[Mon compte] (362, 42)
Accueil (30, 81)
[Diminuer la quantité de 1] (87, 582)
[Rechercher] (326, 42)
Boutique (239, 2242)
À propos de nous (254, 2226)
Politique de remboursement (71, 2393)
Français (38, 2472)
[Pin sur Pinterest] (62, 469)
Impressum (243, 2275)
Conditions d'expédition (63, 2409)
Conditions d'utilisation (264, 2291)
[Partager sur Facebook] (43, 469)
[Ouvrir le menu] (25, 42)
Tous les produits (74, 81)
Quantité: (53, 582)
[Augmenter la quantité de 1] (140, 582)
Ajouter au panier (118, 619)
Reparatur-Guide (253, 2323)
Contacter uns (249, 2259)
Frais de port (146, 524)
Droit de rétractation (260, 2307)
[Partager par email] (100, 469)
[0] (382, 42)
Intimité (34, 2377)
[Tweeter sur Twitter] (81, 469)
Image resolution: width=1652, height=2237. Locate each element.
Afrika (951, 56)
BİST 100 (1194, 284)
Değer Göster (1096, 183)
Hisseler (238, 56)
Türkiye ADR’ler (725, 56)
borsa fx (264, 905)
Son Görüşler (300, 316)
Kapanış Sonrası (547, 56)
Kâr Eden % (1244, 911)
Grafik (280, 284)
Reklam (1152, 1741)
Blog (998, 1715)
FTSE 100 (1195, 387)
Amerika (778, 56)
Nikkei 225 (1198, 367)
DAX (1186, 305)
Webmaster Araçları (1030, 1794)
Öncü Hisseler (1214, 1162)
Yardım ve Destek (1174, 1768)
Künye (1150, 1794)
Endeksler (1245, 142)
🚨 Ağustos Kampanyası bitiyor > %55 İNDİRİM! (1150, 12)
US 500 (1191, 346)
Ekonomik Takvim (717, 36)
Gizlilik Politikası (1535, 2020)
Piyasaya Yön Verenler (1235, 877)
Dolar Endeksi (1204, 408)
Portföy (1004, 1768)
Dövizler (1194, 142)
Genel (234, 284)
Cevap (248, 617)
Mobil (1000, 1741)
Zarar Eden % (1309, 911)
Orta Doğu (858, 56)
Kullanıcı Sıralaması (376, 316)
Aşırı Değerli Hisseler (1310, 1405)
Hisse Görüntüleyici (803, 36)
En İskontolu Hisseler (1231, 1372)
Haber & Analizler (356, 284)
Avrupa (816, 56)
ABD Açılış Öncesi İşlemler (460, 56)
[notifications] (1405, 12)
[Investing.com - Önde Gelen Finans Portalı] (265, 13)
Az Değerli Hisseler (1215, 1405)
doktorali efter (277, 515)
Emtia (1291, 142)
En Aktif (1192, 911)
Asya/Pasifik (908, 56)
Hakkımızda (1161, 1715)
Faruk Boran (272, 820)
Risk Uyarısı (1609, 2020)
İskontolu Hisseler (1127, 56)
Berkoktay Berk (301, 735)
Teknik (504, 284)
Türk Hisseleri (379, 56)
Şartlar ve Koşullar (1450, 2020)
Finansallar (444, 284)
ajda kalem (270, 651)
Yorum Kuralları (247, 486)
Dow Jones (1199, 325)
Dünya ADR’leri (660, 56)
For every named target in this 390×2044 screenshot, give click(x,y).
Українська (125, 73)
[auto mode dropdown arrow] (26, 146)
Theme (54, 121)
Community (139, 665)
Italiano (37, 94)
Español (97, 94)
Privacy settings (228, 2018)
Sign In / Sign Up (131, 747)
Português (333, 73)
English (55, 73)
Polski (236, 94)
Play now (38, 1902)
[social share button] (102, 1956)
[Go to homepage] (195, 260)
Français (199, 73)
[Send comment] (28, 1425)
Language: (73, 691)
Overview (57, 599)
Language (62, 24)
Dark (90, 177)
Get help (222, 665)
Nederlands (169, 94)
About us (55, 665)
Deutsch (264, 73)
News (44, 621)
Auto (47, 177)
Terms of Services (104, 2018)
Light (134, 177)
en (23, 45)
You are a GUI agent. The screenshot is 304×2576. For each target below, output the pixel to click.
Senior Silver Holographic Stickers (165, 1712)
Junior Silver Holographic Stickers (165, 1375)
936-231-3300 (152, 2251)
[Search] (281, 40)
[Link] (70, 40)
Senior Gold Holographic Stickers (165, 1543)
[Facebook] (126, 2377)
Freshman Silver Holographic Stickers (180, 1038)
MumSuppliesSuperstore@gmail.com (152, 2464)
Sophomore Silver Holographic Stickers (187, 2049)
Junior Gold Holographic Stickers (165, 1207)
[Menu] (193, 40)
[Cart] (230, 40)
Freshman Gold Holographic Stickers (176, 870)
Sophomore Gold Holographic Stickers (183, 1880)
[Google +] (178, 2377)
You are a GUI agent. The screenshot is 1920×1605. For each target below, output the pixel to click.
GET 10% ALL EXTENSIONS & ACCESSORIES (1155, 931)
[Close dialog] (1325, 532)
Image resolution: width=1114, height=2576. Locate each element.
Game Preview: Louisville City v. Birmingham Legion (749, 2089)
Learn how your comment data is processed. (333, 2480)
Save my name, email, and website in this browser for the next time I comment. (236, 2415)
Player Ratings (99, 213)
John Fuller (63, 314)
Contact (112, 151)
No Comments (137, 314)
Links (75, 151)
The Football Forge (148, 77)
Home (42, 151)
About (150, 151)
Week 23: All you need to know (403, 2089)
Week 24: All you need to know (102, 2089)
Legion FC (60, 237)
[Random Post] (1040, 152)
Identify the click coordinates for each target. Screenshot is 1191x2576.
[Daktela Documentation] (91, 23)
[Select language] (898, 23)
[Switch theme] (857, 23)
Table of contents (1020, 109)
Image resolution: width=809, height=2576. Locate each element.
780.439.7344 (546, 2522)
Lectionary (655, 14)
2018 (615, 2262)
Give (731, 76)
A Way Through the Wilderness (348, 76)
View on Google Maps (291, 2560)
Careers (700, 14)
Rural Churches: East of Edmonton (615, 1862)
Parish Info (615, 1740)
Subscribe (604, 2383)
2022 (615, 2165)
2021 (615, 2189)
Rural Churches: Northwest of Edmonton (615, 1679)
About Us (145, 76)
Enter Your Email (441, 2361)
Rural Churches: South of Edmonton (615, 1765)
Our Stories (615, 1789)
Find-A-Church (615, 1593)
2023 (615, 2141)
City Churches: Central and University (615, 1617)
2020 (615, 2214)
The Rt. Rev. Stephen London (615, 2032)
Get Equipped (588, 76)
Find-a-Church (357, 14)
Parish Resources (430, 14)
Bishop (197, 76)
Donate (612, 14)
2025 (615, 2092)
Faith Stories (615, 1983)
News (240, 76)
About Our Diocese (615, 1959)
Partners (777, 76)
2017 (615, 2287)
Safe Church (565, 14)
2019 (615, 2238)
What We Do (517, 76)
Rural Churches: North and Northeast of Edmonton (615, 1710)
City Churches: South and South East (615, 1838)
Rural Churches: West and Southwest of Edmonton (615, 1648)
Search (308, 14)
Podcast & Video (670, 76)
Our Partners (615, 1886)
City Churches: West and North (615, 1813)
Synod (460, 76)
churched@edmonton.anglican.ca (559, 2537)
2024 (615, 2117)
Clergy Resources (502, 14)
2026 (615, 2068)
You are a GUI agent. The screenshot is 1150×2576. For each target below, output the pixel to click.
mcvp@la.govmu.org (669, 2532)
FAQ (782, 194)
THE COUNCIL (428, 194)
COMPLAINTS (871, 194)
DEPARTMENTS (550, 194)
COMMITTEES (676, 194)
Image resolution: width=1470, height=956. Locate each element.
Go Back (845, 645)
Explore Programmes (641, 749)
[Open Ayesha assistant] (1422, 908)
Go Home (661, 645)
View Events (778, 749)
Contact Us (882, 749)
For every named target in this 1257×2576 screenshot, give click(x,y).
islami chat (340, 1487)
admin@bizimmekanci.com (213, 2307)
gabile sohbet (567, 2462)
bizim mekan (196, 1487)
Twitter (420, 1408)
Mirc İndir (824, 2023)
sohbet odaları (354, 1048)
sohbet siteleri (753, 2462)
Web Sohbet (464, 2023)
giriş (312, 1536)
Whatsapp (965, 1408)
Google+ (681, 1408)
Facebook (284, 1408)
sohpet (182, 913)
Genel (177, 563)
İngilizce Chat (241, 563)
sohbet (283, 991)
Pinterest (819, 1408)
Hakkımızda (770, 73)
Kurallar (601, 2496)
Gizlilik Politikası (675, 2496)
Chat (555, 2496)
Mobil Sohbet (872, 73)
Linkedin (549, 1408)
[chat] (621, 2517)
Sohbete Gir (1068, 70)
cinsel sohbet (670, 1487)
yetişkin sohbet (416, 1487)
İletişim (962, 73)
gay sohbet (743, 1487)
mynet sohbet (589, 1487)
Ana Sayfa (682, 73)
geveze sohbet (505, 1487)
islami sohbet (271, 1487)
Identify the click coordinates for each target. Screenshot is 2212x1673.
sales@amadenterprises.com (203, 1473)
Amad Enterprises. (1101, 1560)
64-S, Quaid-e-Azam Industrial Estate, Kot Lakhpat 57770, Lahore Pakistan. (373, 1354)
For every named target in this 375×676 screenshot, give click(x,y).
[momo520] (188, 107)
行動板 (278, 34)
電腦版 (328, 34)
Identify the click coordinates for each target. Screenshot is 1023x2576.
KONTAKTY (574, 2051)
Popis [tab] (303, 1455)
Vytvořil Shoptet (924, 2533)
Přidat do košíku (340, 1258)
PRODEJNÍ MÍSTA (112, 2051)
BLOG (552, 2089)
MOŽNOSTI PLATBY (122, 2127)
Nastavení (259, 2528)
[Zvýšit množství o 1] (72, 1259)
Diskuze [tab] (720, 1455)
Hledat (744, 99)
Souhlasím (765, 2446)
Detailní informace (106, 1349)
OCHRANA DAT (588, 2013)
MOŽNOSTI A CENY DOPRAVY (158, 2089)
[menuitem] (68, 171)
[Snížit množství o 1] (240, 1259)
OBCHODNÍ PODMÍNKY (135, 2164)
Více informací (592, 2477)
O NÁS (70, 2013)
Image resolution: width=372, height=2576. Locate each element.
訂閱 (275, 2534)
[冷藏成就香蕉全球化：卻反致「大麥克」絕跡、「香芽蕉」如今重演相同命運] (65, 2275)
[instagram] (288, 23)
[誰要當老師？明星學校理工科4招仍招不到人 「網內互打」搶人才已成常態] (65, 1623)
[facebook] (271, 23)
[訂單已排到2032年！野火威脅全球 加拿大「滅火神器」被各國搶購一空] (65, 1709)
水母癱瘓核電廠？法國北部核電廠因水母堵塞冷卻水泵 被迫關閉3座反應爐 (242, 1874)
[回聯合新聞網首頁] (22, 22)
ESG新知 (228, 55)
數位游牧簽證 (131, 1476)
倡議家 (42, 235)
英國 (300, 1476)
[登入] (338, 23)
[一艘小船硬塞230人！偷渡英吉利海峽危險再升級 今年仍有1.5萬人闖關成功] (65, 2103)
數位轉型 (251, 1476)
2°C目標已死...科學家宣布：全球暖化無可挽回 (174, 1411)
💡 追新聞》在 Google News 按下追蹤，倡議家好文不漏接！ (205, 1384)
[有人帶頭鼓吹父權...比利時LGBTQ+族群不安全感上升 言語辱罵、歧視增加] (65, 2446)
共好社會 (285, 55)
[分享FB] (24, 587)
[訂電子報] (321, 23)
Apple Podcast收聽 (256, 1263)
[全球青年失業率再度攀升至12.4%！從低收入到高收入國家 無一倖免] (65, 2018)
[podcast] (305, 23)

WORK ITEM:
Only lines with the word "coordinates" belong in the answer; copy each of them from the material above.

SOLUTION TO THE EXERCISE:
Identify the click coordinates for each target. Screenshot is 1191x2576.
Identify the click coordinates for each target. Screenshot is 2212x1673.
Identify the click coordinates for each target. Screenshot is 1023x2576.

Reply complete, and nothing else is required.